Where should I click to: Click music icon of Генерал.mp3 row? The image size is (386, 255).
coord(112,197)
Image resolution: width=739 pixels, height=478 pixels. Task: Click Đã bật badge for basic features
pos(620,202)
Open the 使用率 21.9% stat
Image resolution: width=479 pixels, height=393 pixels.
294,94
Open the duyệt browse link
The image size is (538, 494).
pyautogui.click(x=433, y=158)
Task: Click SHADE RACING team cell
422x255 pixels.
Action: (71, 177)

◇ ◇ ◇ ◇

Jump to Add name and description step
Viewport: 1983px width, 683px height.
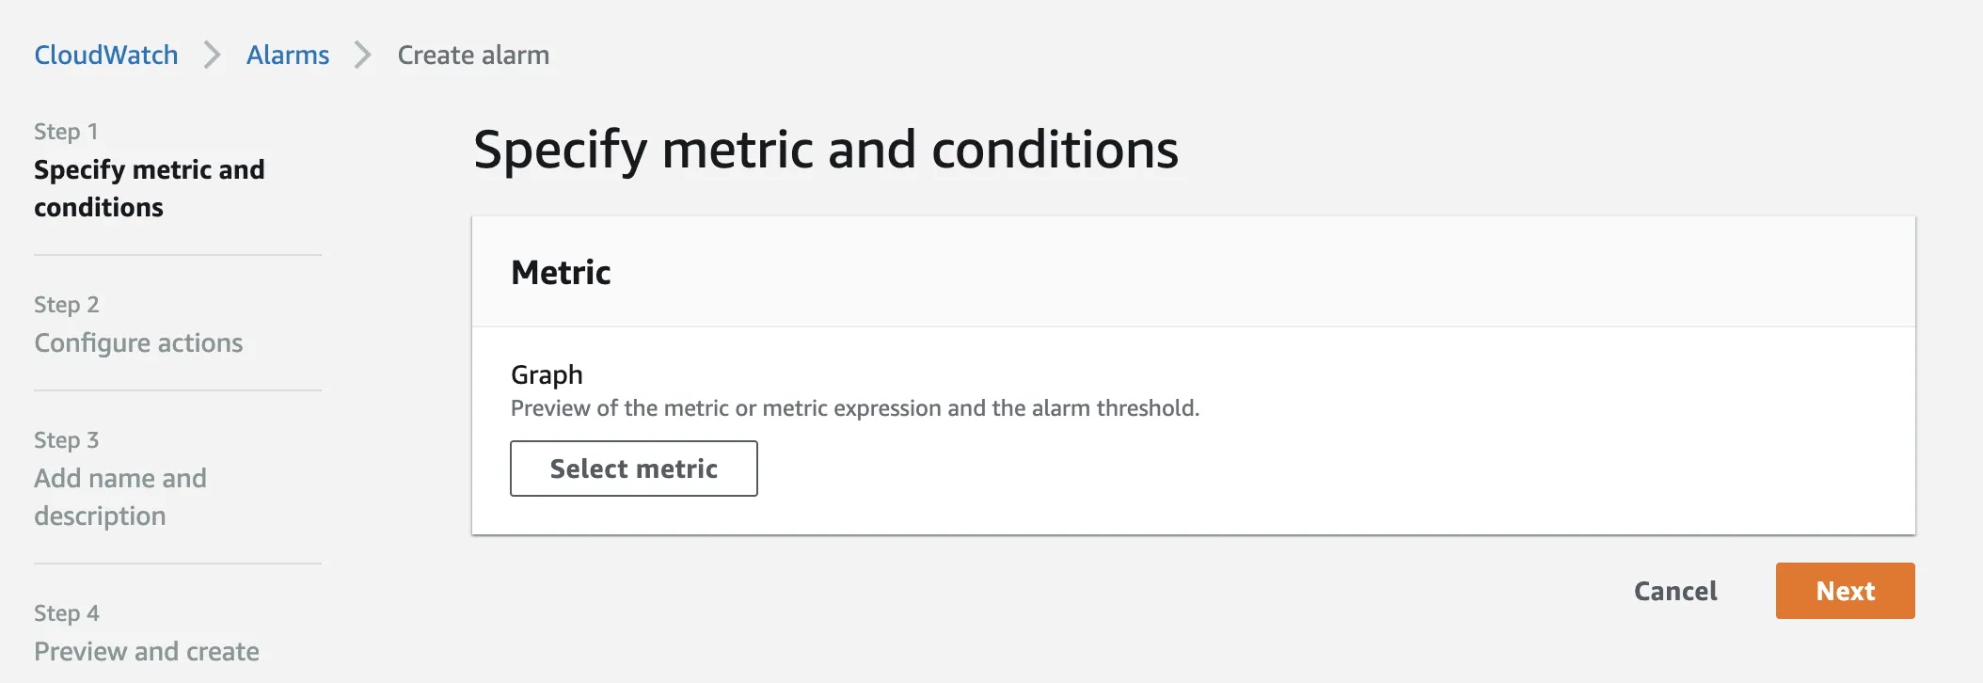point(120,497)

◇ ◇ ◇ ◇

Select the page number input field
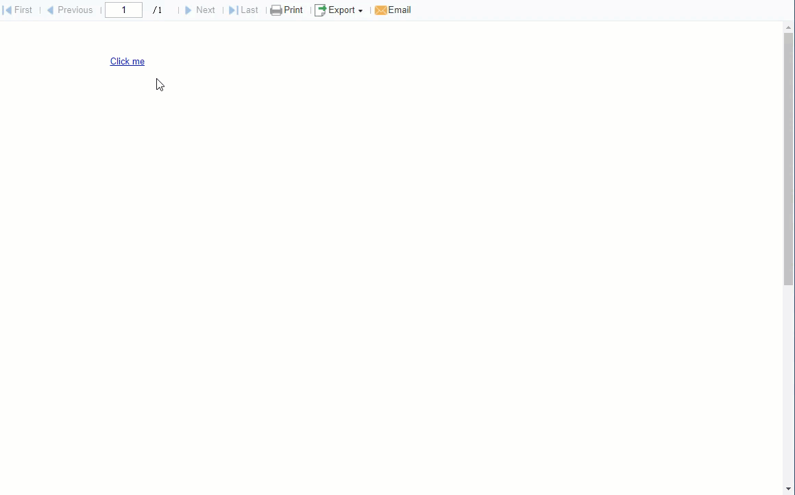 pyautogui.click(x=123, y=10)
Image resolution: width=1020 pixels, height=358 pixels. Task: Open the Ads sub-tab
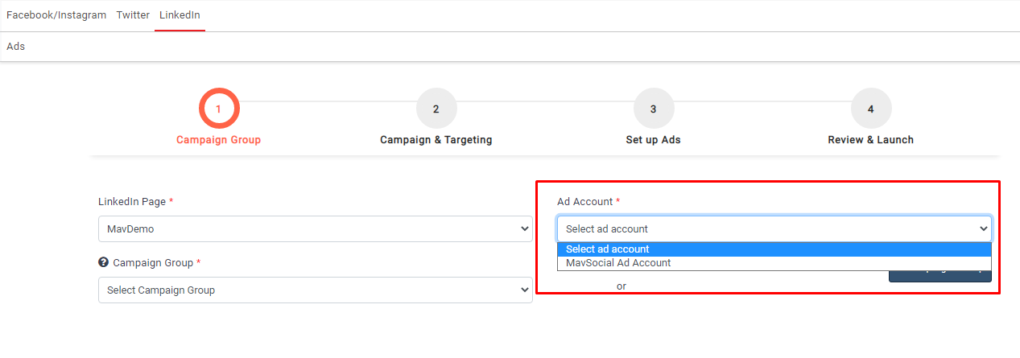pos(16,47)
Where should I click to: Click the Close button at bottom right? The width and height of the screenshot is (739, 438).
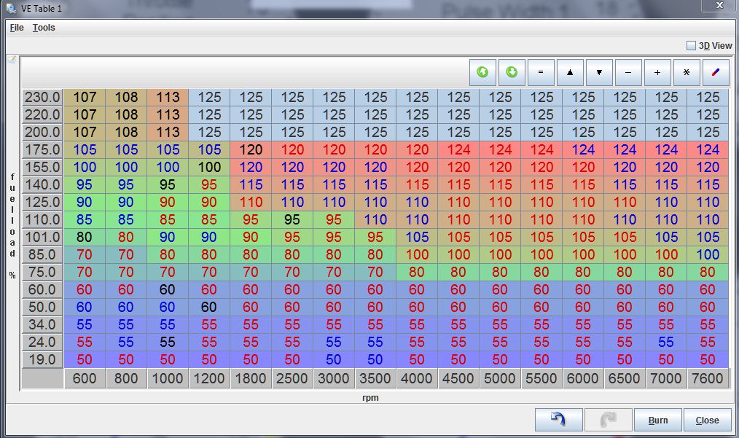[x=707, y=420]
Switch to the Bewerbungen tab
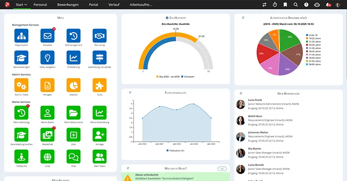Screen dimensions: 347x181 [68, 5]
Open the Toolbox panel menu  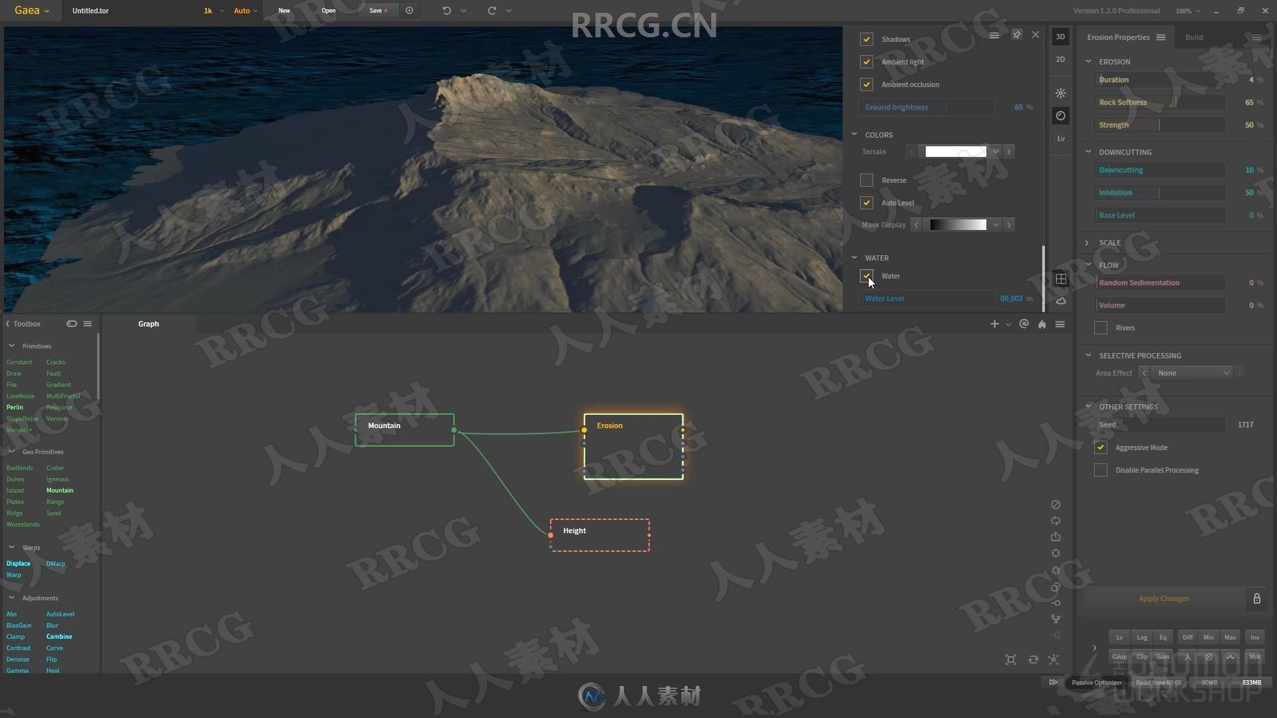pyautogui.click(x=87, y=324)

◇ ◇ ◇ ◇

PROBLEM TO WORK ON: Arrange the records as a Markdown table with the columns Row and Record line. Include everything from the line containing "Jump to Add name and description step" down to the line containing "point(120,497)", with both lines included, and leave out blank lines and pictures.

SOLUTION TO THIS EXERCISE:
| Row | Record line |
|---|---|
| 1 | Jump to Add name and description step |
| 2 | Viewport: 1983px width, 683px height. |
| 3 | point(120,497) |